Conventional NCE only perform the contrasting on linear(softmax) layer, that is, given an input of a linear layer, the model outputs are $p(noise|input)$ and $p(target|input)$. In fact NCE can be applied to more general situations where models are capable to output likelihood values for both real data and noise data.

In this code base, I use a variant of generic NCE named full-NCE (f-NCE) to clarify. Unlike normal NCE, f-NCE samples the noises at input embedding.

Refs:

whole sentence language model by IBM (ICASSP2018)

Bi-LSTM language model by speechlab,SJTU (ICSLP2016?)

Batched NCE

Conventional NCE requires different noise samples per data token. Such computational pattern is not fully GPU-efficient because it needs batched matrix multiplication. A trick is to share the noise samples across the whole mini-batch, thus sparse batched matrix multiplication is converted to more efficient dense matrix multiplication. The batched NCE is already supported by Tensorflow.

A more aggressive approach is to called self contrasting (named by myself). Instead of sampling from noise distribution, the noises are simply the other training tokens the within the same mini-batch.

Ref:

batched NCE

https://arxiv.org/pdf/1708.05997.pdf

self contrasting:

https://www.isi.edu/natural-language/mt/simple-fast-noise.pdf

Run the word language model example

There's an example illustrating how to use the NCE module in example folder. This example is forked from the pytorch/examples repo.

Requirements

Please run pip install -r requirements first to see if you have the required python lib.

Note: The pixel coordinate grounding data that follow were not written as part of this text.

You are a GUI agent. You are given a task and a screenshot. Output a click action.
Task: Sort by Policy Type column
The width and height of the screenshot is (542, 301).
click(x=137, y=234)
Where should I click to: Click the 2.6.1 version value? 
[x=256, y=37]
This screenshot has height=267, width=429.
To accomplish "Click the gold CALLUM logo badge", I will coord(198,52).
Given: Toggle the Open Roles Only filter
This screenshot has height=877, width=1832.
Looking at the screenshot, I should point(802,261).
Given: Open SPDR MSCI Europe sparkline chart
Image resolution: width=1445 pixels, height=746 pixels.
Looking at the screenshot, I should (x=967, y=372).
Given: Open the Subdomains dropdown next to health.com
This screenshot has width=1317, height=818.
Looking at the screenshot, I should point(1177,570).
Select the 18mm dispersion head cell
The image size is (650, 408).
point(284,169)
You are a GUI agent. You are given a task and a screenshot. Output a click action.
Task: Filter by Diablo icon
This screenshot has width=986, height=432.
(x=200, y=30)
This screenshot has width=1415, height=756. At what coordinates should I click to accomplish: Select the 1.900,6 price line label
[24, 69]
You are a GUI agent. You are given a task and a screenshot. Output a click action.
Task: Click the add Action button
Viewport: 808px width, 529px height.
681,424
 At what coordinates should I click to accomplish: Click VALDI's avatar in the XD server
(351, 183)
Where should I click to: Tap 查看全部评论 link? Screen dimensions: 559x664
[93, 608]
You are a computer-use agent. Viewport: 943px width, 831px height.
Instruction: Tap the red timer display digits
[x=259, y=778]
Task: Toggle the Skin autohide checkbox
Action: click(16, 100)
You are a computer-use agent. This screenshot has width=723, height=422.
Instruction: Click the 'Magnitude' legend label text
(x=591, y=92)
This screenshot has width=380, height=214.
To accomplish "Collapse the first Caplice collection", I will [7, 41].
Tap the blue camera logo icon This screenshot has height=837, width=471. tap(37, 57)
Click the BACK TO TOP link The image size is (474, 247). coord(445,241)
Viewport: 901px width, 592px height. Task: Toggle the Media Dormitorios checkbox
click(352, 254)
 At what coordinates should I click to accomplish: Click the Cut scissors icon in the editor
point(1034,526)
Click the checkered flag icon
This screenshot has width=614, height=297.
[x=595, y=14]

  • tqdm is used for process bar during training
  • dill is a more flexible replacement for pickle

NCE related Arguments

  • --nce: whether to use NCE as approximation
  • --noise-ratio <50>: numbers of noise samples per batch, the noise is shared among the tokens in a single batch, for training speed.
  • --norm-term <9>: the constant normalization term Ln(z)
  • --index-module <linear>: index module to use for NCE module (currently and available, does not support PPL calculating )
  • --train: train or just evaluation existing model
  • --vocab <None>: use vocabulary file if specified, otherwise use the words in train.txt
  • --loss [full, nce, sampled, mix]: choose one of the loss type for training, the loss is converted to full for PPL evaluation automatically.

Examples

Run NCE criterion with linear module:

python main.py --cuda --noise-ratio 10 --norm-term 9 --nce --train

Run NCE criterion with gru module:

python main.py --cuda --noise-ratio 10 --norm-term 9 --nce --train --index-module gru

Run conventional CE criterion:

python main.py --cuda --train

A small benchmark in swbd+fisher dataset

It's a performance showcase. The dataset is not bundled in this repo however. The model is trained on concatenated sentences,but the hidden states are not passed across batches. An <s> is inserted between sentences. The model is evaluated on <s> padded sentences separately.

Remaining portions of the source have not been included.